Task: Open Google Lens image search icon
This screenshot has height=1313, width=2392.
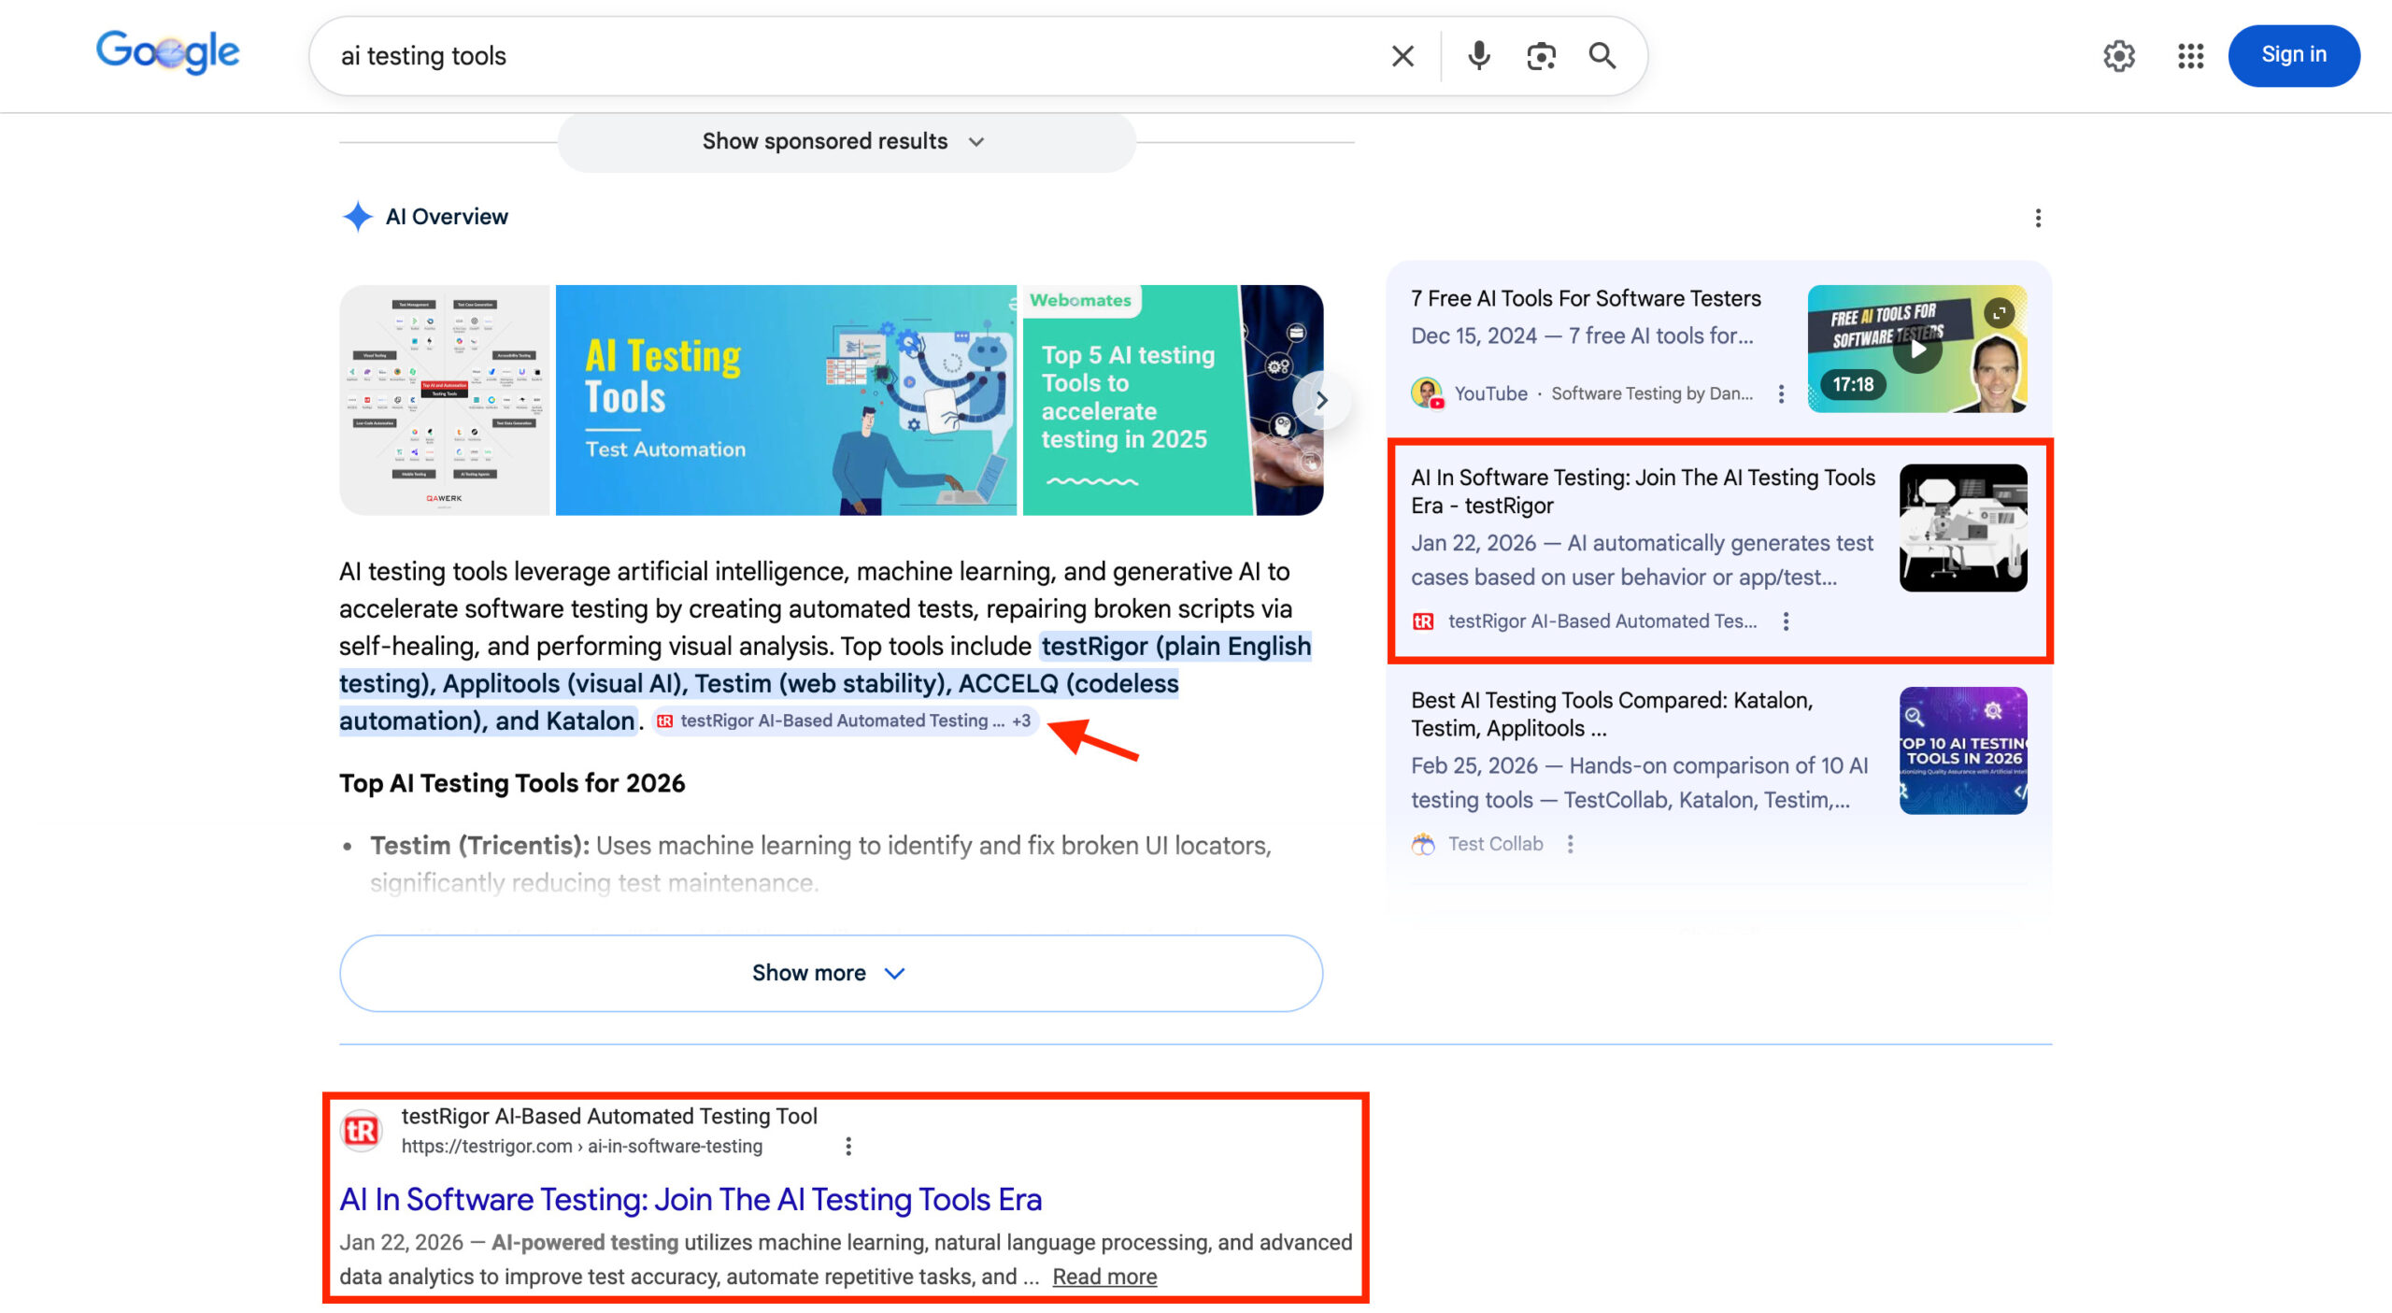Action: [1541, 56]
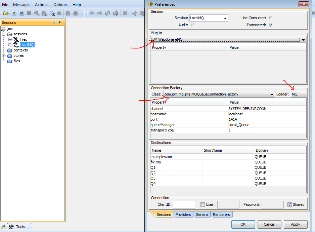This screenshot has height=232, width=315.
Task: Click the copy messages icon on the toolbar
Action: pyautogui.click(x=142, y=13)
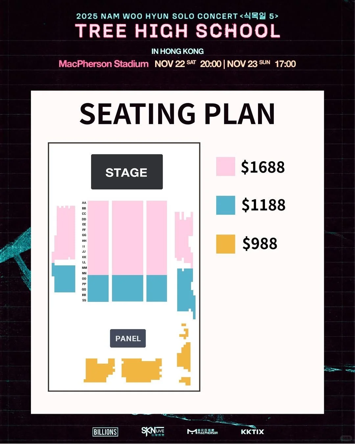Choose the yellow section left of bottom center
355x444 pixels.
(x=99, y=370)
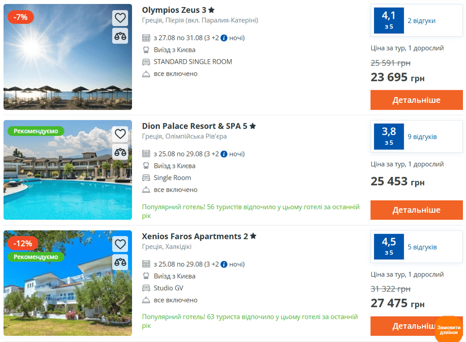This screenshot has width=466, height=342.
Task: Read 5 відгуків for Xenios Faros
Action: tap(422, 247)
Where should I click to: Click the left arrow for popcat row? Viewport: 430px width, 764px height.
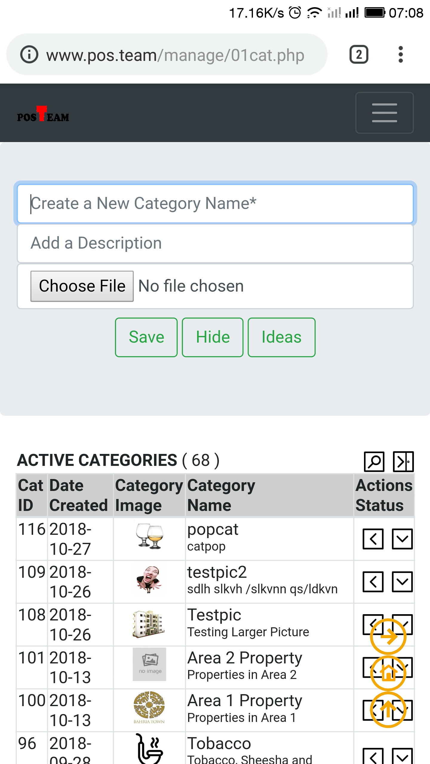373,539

============

» What this task involves: Update all of the records by changing "Viewport" to "Window" and leaving every other part as it is. Omit the pictures from your answer.

» Response to this task:
Task: Open Google Lens image search icon
This screenshot has height=1313, width=2392.
Action: [1541, 56]
This screenshot has height=232, width=315.
Task: Click the copy messages icon on the toolbar
Action: pyautogui.click(x=142, y=13)
Choose the yellow section left of bottom center
355x444 pixels.
(x=99, y=370)
This screenshot has width=466, height=342.
Task: Read 5 відгуків for Xenios Faros
Action: tap(422, 247)
Where should I click to: Click the left arrow for popcat row? Window: 430px width, 764px height.
373,539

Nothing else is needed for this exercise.